● **Goal**
Resume the personal account below of a phone call home during a week of depression, writing on from its last line of dialogue; the listing that follows it is separate.

● **Selected excerpt**
----
Day 4: serially Lost

Day 4: serially Lost

She picks up the phome, ‘mama, I need help’ ‘I don’t know what’s wrong with me’

She was trembling, shaking, barely getting the words out. Okay, I was trembling and shaking barely getting the words out. The tears were streaming out, my nose was clogged, and my head was spinning. I knew I couldn’t take it anymore, I couldn’t handle it. There is only so much a teenage soul can take. Teenage soul, or rather an adult soul, I was turning 18 that day.

For almost a week, I could barely hold myself together. A week of hell on earth. The only person I trusted enough was over a thousand miles away from me, my mother. I didn’t know what was happening. I wake up in the morning feeling good and then slip into the depressive cycle. I was way behind In school- I stopped going to school. Nothing felt right anymore. I could barely eat, I was losing weight ( which at the time I thought was the only good thing, to become slim again).

“Baby, breathe” …
Stop crying and explain to me, what’s going on?”
----
● **Material provided**
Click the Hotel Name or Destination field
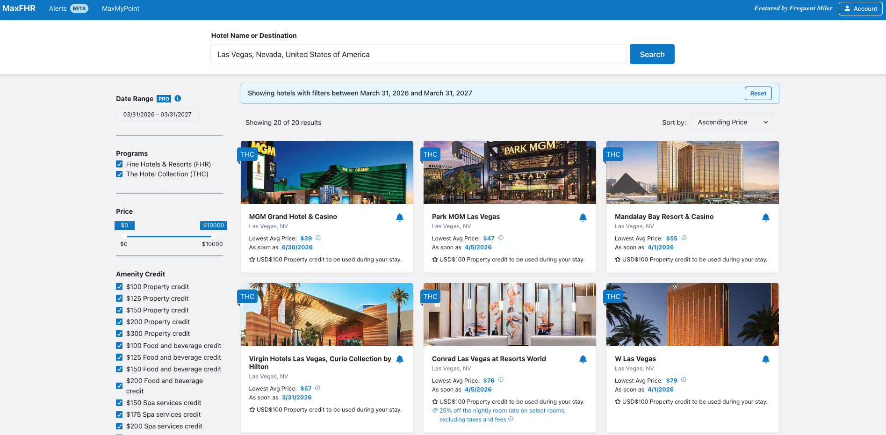886x435 pixels. click(418, 54)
----
● **Response below**
Mama, I don’t know”, I managed to say amid the sniffs

How do I explain to her, I feel like my head is about to explode, my body is trembling and I can’t stop crying. It’s been a week, I can’t stop! I can’t read, I can barely function properly. I get tired and agitated easily, the list goes on and on. Still, I managed to explain to the woman that gave birth to me, to the best thing I ever had, roughly what was wrong with me.

What could she do, she was in a different country. Maybe that was a good thing, seeing me In that state was sure to break her heart. Knowing I wake every morning with the hope of not making it through the day. I was prepared for the angel of death, or so I thought.

“Don’t cry, it’s going to be okay“, she says
Okay? Never in my life had I felt so lost as I did in those few days. And she says it’s going to be okay. And yet, whether I believed things will get better or not, there was something just so true in her voice, that I knew I wasn’t alone. It was time to find that lost soul.